TEXT SHOWN
──────────────────────────────

Joint Entrance Screening Test
- Acronym: JEST
- Type: Paper-based test
- Administrator: Science and Engineering Research Board
- Skills tested: Academic knowledge
- Purpose: Admission to PhD and Integrated PhD
- Duration: 3 hours
- Score range: 100
- Score validity: 1 year
- Offered: Once a year
- Regions: India
- Languages: English
- Prerequisites: M.Sc, B.Sc, ME, M.Tech, BE, B.Tech, MCA
- Fee: ₹800 (general) ₹400 (reservation)
- Used by: 33 institutes
- Website: jest.org.in

= Joint Entrance Screening Test =

Entrance test for PhD admissions in India

The Joint Entrance Screening Test (JEST) is a national entrance test in physics and theoretical computer science conducted annually in India. The test is utilised by various Indian public research institutes to shortlist candidates for admission to PhD and Integrated PhD programmes with fellowships in theoretical computer science and areas in physics. JEST has been recognised as a National Eligibility Test (NET) by the Science and Engineering Research Board (SERB).

As of 2024, there are a total of 33 participating institutes in JEST. Each year, the test is conducted by any one of the institutes as a common test for admission to all participating institutes. A PhD in theoretical computer science is provided only at the Institute of Mathematical Sciences.

==Qualification==
Ideally, the candidates should hold a Master of Science (MSc) degree in physics from a recognized institute or university. Additionally, certain institutions also accept candidates with a background in Bachelor of Engineering (BE), Bachelor of Technology (BTech), Master of Engineering (ME), or Master of Technology (MTech) in any disciplines of applied physics and mathematics. Some intitutes also consider candidates with a Bachelor of Science (BSc) and Master of Computer Application (MCA), while others accept graduates in electronics, optoelectronics, and astronomy.

JEST is conducted as a paper-based test. There is a fee of ₹800 for general candidates and ₹400 for reserved candidates. The syllabus will be at the level of MSc in physics or computer science. The test is held at centres around the country. Over 33 science institutes participate in the test. There are two core papers—physics and theoretical computer science; candidates can opt for any one. Each year, the test is conducted by any one of the participating institute. There is no age limitation or restriction on number of attempts to write the exam. However, joining institutes may have age restrictions. Some institutes also insist on a high cut-off mark. The JEST score is valid for one year.

──────────────────────────────

REQUEST 1
Based on the JEST article, say whether each statement is true: (a) the JEST score stays valid for two years; (b) candidates choose between a physics paper and a theoretical computer science paper; (c) the number of attempts at the exam is limited. Answer each with yes or no and quote the words of the article that settle it.
REQUEST 2
Reproduce word for word everything in the JEST article from "As of 2024, there" down to "optoelectronics, and astronomy.".
The listing that comes next has no connection to the JEST article.

INFORMATION SHOWN
──────────────────────────────

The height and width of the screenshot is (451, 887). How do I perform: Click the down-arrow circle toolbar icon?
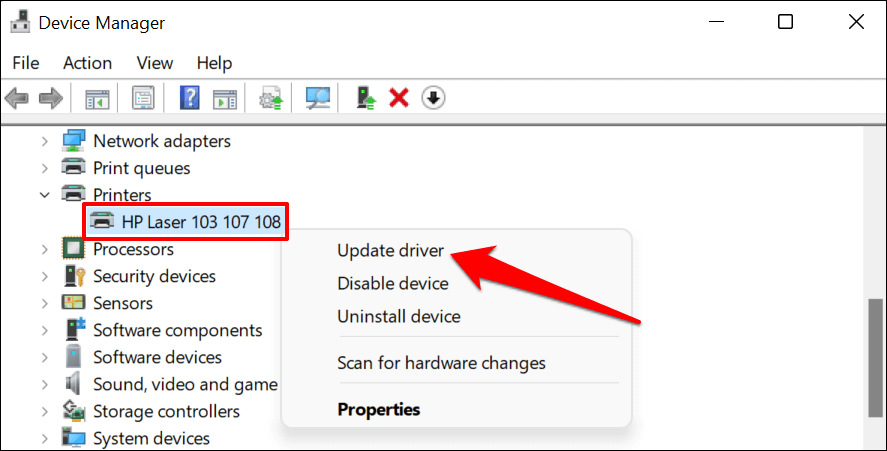(433, 98)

──────────────────────────────

TASK ANSWER 1
(a) No: "The JEST score is valid for one year."
(b) Yes: "There are two core papers—physics and theoretical computer science; candidates can opt for any one."
(c) No: "There is no age limitation or restriction on number of attempts to write the exam."

TASK ANSWER 2
As of 2024, there are a total of 33 participating institutes in JEST. Each year, the test is conducted by any one of the institutes as a common test for admission to all participating institutes. A PhD in theoretical computer science is provided only at the Institute of Mathematical Sciences.

==Qualification==
Ideally, the candidates should hold a Master of Science (MSc) degree in physics from a recognized institute or university. Additionally, certain institutions also accept candidates with a background in Bachelor of Engineering (BE), Bachelor of Technology (BTech), Master of Engineering (ME), or Master of Technology (MTech) in any disciplines of applied physics and mathematics. Some intitutes also consider candidates with a Bachelor of Science (BSc) and Master of Computer Application (MCA), while others accept graduates in electronics, optoelectronics, and astronomy.